Record excerpts:
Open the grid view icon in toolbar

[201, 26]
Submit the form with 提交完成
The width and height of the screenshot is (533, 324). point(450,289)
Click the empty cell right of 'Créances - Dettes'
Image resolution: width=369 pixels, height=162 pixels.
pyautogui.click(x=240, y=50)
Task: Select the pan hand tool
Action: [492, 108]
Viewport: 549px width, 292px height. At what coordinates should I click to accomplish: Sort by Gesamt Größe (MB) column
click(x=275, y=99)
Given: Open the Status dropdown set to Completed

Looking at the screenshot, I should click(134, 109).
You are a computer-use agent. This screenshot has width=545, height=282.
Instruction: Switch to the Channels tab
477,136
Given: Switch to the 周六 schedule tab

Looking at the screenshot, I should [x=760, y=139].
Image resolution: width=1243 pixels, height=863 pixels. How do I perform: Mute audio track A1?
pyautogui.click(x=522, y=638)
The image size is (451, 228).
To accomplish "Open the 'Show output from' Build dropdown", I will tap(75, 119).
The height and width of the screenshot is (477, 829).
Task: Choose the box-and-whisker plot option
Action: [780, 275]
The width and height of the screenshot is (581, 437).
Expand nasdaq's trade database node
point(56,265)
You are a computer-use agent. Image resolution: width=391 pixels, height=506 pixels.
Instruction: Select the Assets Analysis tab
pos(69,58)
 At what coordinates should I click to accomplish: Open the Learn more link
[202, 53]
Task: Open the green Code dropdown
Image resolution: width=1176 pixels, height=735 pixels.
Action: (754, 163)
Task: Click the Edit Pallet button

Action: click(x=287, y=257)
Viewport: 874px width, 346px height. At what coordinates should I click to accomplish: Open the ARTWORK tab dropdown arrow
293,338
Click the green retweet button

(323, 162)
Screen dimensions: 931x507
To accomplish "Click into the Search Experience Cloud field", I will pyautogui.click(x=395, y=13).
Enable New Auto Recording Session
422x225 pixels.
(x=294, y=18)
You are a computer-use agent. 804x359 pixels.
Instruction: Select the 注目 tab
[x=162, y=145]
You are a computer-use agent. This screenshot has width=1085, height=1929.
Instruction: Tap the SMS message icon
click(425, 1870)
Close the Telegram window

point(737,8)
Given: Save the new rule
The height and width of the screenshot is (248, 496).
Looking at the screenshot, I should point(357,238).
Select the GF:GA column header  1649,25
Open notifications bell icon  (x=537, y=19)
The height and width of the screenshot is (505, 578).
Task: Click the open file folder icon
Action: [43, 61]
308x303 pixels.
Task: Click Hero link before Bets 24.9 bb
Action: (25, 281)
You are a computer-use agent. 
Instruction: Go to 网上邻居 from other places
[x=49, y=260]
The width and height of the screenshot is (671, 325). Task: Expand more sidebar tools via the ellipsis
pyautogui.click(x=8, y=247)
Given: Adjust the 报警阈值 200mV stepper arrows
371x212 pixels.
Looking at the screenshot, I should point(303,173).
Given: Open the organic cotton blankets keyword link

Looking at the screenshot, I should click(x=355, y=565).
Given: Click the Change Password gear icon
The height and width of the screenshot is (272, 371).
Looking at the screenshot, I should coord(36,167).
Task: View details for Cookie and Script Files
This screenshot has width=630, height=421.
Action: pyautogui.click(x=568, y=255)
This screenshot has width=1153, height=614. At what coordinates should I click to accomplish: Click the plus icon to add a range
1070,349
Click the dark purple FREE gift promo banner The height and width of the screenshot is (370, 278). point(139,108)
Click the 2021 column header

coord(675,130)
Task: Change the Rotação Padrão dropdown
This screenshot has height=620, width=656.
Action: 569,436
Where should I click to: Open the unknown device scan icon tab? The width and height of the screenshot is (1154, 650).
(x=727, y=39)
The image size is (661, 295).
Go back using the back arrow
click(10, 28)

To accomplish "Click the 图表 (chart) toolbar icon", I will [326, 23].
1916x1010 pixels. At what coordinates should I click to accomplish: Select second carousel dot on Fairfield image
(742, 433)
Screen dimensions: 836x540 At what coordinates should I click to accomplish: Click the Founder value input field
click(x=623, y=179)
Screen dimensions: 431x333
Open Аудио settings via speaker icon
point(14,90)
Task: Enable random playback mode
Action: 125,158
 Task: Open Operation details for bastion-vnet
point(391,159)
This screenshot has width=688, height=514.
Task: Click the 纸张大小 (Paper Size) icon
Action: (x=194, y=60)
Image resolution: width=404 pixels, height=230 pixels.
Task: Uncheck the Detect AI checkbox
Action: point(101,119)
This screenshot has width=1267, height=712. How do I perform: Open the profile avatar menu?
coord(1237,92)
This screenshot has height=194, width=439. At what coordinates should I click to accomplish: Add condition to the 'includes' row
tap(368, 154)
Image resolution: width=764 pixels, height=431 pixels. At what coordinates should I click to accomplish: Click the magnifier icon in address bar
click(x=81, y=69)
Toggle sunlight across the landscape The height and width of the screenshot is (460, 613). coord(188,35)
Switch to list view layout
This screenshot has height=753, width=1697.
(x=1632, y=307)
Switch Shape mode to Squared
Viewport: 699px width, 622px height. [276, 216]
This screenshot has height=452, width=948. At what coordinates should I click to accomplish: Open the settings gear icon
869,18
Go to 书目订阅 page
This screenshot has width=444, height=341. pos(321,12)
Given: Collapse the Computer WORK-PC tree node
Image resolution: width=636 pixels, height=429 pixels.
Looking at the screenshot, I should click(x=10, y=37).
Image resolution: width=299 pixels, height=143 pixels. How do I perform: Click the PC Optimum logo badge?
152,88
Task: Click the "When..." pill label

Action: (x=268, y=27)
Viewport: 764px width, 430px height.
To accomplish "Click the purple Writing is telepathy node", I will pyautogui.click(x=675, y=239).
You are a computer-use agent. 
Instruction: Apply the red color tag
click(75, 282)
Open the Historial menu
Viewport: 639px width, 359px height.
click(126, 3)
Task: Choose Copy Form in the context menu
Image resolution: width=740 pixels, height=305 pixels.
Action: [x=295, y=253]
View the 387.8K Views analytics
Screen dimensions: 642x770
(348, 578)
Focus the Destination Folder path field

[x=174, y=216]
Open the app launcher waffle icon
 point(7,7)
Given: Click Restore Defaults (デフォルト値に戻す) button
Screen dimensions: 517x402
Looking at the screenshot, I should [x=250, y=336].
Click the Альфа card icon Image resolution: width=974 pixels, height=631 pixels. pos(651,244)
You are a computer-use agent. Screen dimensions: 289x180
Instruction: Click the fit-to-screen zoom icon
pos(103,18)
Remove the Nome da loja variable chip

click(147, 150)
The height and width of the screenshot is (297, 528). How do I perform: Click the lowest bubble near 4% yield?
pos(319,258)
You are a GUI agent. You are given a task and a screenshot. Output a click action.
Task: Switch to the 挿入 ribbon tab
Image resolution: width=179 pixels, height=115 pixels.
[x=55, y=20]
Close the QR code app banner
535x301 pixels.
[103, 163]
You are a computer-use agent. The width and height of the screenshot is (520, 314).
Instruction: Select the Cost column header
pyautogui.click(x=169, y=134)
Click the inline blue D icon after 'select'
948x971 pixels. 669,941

What you will do: The full material above needs to be returned unaltered.

Task answer:
Open the grid view icon in toolbar

[201, 26]
Submit the form with 提交完成
The width and height of the screenshot is (533, 324). point(450,289)
Click the empty cell right of 'Créances - Dettes'
Image resolution: width=369 pixels, height=162 pixels.
pyautogui.click(x=240, y=50)
Task: Select the pan hand tool
Action: [492, 108]
Viewport: 549px width, 292px height. At what coordinates should I click to accomplish: Sort by Gesamt Größe (MB) column
click(x=275, y=99)
Given: Open the Status dropdown set to Completed

Looking at the screenshot, I should click(134, 109).
You are a computer-use agent. This screenshot has width=545, height=282.
Instruction: Switch to the Channels tab
477,136
Given: Switch to the 周六 schedule tab

Looking at the screenshot, I should [x=760, y=139].
Image resolution: width=1243 pixels, height=863 pixels. How do I perform: Mute audio track A1?
pyautogui.click(x=522, y=638)
The image size is (451, 228).
To accomplish "Open the 'Show output from' Build dropdown", I will tap(75, 119).
The height and width of the screenshot is (477, 829).
Task: Choose the box-and-whisker plot option
Action: [780, 275]
The width and height of the screenshot is (581, 437).
Expand nasdaq's trade database node
point(56,265)
You are a computer-use agent. Image resolution: width=391 pixels, height=506 pixels.
Instruction: Select the Assets Analysis tab
pos(69,58)
 At what coordinates should I click to accomplish: Open the Learn more link
[202, 53]
Task: Open the green Code dropdown
Image resolution: width=1176 pixels, height=735 pixels.
Action: (754, 163)
Task: Click the Edit Pallet button

Action: click(x=287, y=257)
Viewport: 874px width, 346px height. At what coordinates should I click to accomplish: Open the ARTWORK tab dropdown arrow
293,338
Click the green retweet button

(323, 162)
Screen dimensions: 931x507
To accomplish "Click into the Search Experience Cloud field", I will pyautogui.click(x=395, y=13).
Enable New Auto Recording Session
422x225 pixels.
(x=294, y=18)
You are a computer-use agent. 804x359 pixels.
Instruction: Select the 注目 tab
[x=162, y=145]
You are a computer-use agent. This screenshot has width=1085, height=1929.
Instruction: Tap the SMS message icon
click(425, 1870)
Close the Telegram window

point(737,8)
Given: Save the new rule
The height and width of the screenshot is (248, 496).
Looking at the screenshot, I should point(357,238).
Select the GF:GA column header  1649,25
Open notifications bell icon  (x=537, y=19)
The height and width of the screenshot is (505, 578).
Task: Click the open file folder icon
Action: [43, 61]
308x303 pixels.
Task: Click Hero link before Bets 24.9 bb
Action: (25, 281)
You are a computer-use agent. 
Instruction: Go to 网上邻居 from other places
[x=49, y=260]
The width and height of the screenshot is (671, 325). Task: Expand more sidebar tools via the ellipsis
pyautogui.click(x=8, y=247)
Given: Adjust the 报警阈值 200mV stepper arrows
371x212 pixels.
Looking at the screenshot, I should point(303,173).
Given: Open the organic cotton blankets keyword link

Looking at the screenshot, I should click(x=355, y=565).
Given: Click the Change Password gear icon
The height and width of the screenshot is (272, 371).
Looking at the screenshot, I should coord(36,167).
Task: View details for Cookie and Script Files
This screenshot has width=630, height=421.
Action: pyautogui.click(x=568, y=255)
This screenshot has width=1153, height=614. At what coordinates should I click to accomplish: Click the plus icon to add a range
1070,349
Click the dark purple FREE gift promo banner The height and width of the screenshot is (370, 278). point(139,108)
Click the 2021 column header

coord(675,130)
Task: Change the Rotação Padrão dropdown
This screenshot has height=620, width=656.
Action: 569,436
Where should I click to: Open the unknown device scan icon tab? The width and height of the screenshot is (1154, 650).
(x=727, y=39)
The image size is (661, 295).
Go back using the back arrow
click(10, 28)

To accomplish "Click the 图表 (chart) toolbar icon", I will [326, 23].
1916x1010 pixels. At what coordinates should I click to accomplish: Select second carousel dot on Fairfield image
(742, 433)
Screen dimensions: 836x540 At what coordinates should I click to accomplish: Click the Founder value input field
click(x=623, y=179)
Screen dimensions: 431x333
Open Аудио settings via speaker icon
point(14,90)
Task: Enable random playback mode
Action: 125,158
 Task: Open Operation details for bastion-vnet
point(391,159)
This screenshot has width=688, height=514.
Task: Click the 纸张大小 (Paper Size) icon
Action: (x=194, y=60)
Image resolution: width=404 pixels, height=230 pixels.
Task: Uncheck the Detect AI checkbox
Action: point(101,119)
This screenshot has width=1267, height=712. How do I perform: Open the profile avatar menu?
coord(1237,92)
This screenshot has height=194, width=439. At what coordinates should I click to accomplish: Add condition to the 'includes' row
tap(368, 154)
Image resolution: width=764 pixels, height=431 pixels. At what coordinates should I click to accomplish: Click the magnifier icon in address bar
click(x=81, y=69)
Toggle sunlight across the landscape The height and width of the screenshot is (460, 613). coord(188,35)
Switch to list view layout
This screenshot has height=753, width=1697.
(x=1632, y=307)
Switch Shape mode to Squared
Viewport: 699px width, 622px height. [276, 216]
This screenshot has height=452, width=948. At what coordinates should I click to accomplish: Open the settings gear icon
869,18
Go to 书目订阅 page
This screenshot has width=444, height=341. pos(321,12)
Given: Collapse the Computer WORK-PC tree node
Image resolution: width=636 pixels, height=429 pixels.
Looking at the screenshot, I should click(x=10, y=37).
Image resolution: width=299 pixels, height=143 pixels. How do I perform: Click the PC Optimum logo badge?
152,88
Task: Click the "When..." pill label

Action: (x=268, y=27)
Viewport: 764px width, 430px height.
To accomplish "Click the purple Writing is telepathy node", I will pyautogui.click(x=675, y=239).
You are a computer-use agent. 
Instruction: Apply the red color tag
click(75, 282)
Open the Historial menu
Viewport: 639px width, 359px height.
click(126, 3)
Task: Choose Copy Form in the context menu
Image resolution: width=740 pixels, height=305 pixels.
Action: [x=295, y=253]
View the 387.8K Views analytics
Screen dimensions: 642x770
(348, 578)
Focus the Destination Folder path field

[x=174, y=216]
Open the app launcher waffle icon
 point(7,7)
Given: Click Restore Defaults (デフォルト値に戻す) button
Screen dimensions: 517x402
Looking at the screenshot, I should [x=250, y=336].
Click the Альфа card icon Image resolution: width=974 pixels, height=631 pixels. pos(651,244)
You are a computer-use agent. Screen dimensions: 289x180
Instruction: Click the fit-to-screen zoom icon
pos(103,18)
Remove the Nome da loja variable chip

click(147, 150)
The height and width of the screenshot is (297, 528). How do I perform: Click the lowest bubble near 4% yield?
pos(319,258)
You are a GUI agent. You are given a task and a screenshot. Output a click action.
Task: Switch to the 挿入 ribbon tab
Image resolution: width=179 pixels, height=115 pixels.
[x=55, y=20]
Close the QR code app banner
535x301 pixels.
[103, 163]
You are a computer-use agent. The width and height of the screenshot is (520, 314).
Instruction: Select the Cost column header
pyautogui.click(x=169, y=134)
Click the inline blue D icon after 'select'
948x971 pixels. 669,941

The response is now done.